Uno scambio sospetto ieri pomeriggio in via di Torpignattara ha portato alla scoperta di un contrabbando di sigarette e tabacco portato avanti da un 50enne di origini afgane. Merce senza il talloncino dei Monopoli di Stato, oltre 50 chili di tabacco a sua disposizione, venduti illegalmente e in gran segreto dall'uomo ai suoi clienti. E una volta accertato il traffico clandestino portato avanti dall'uomo, la polizia del commissariato Torpignattara ha proceduto con l'arresto per contrabbando di tabacchi lavorati esteri e il sequestro dei beni illegali in suo possesso.

Ad attirare l'attenzione degli agenti, che stavano transitando in zona in quel momento, il comportamento sospetto dell'uomo e del suo cliente. Scesi dall'auto, gli agenti si sono avvicinati ai due uomini per verificare cosa stesse accadendo, per poi accertare che l'acquirente, 41enne anch'egli originario dell'Afghanistan, aveva appena comprato del tabacco senza talloncino. Da qui la decisione di accompagnare i due uomini in caserma per proseguire con accertamenti più approfonditi: durante la perquisizione del venditore, gli agenti hanno trovato nel suo borsone 52 confezioni di tabacco dal peso complessivo poco superiore ai due chili, oltre a una singola banconota da 50 euro, probabilmente spesa dal 41enne per acquistare il prodotto.

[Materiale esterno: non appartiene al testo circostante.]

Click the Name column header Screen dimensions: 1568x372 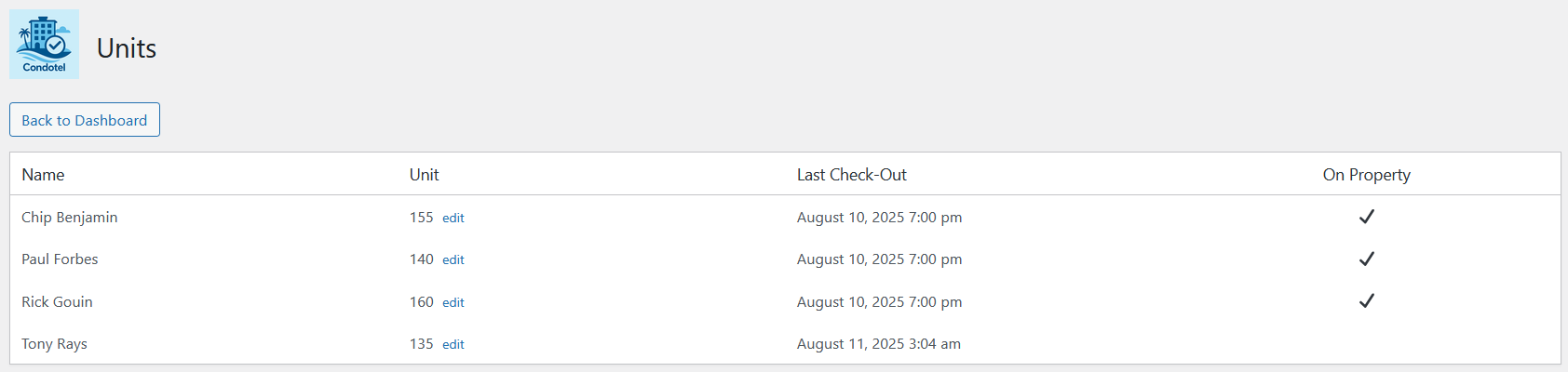pyautogui.click(x=43, y=175)
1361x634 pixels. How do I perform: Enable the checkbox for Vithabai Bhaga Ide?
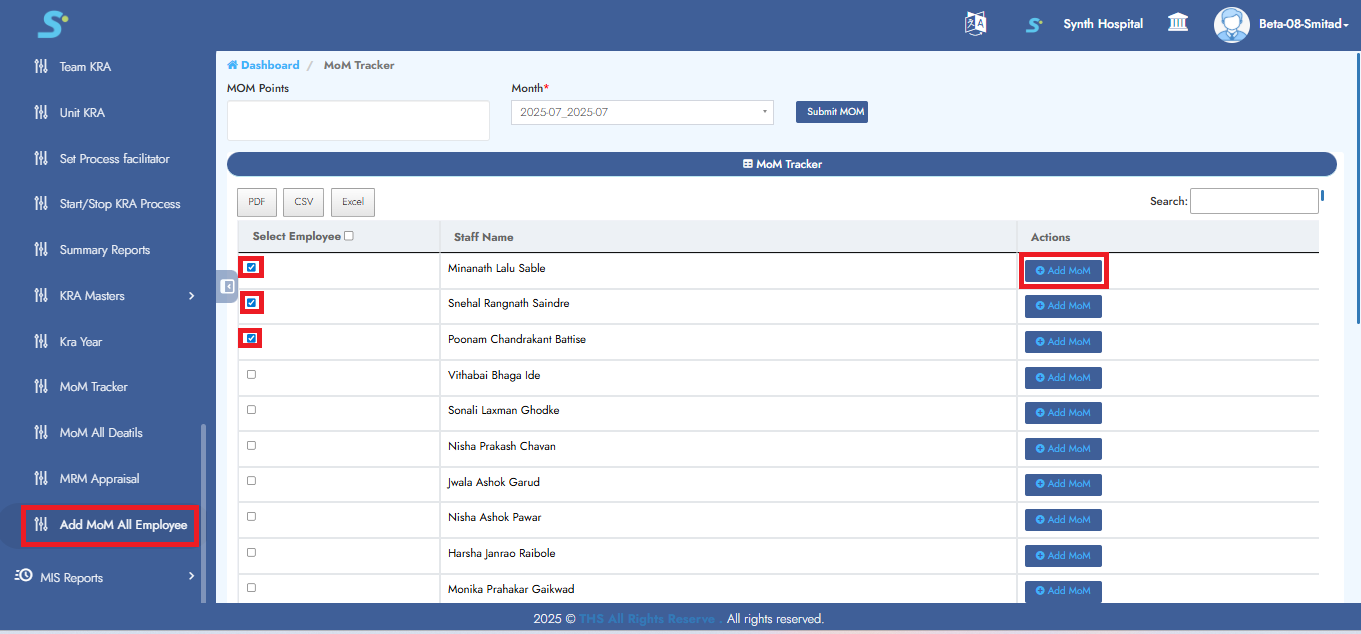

Contrabbando di tabacco: nella casa del venditore 1400 confezioni di merce illegale

Accertata la provenienza illegale della merce, le indagini sono proseguite a casa del 50enne. All'interno di una valigia sigillata gli agenti hanno trovato 1400 confezioni di tabacco lavorato estero dal peso complessivo di 56 chili. In un'altra valigia, invece, sono state rinvenute venti banconote da 50 euro, con tutta probabilità risultato delle vendite illecite condotte dall'uomo. Per il 50enne è scattato l'arresto, mentre per il cliente fermato assieme a lui è stata notificata la sanzione amministrativa per l'acquisto del materiale importato illegalmente.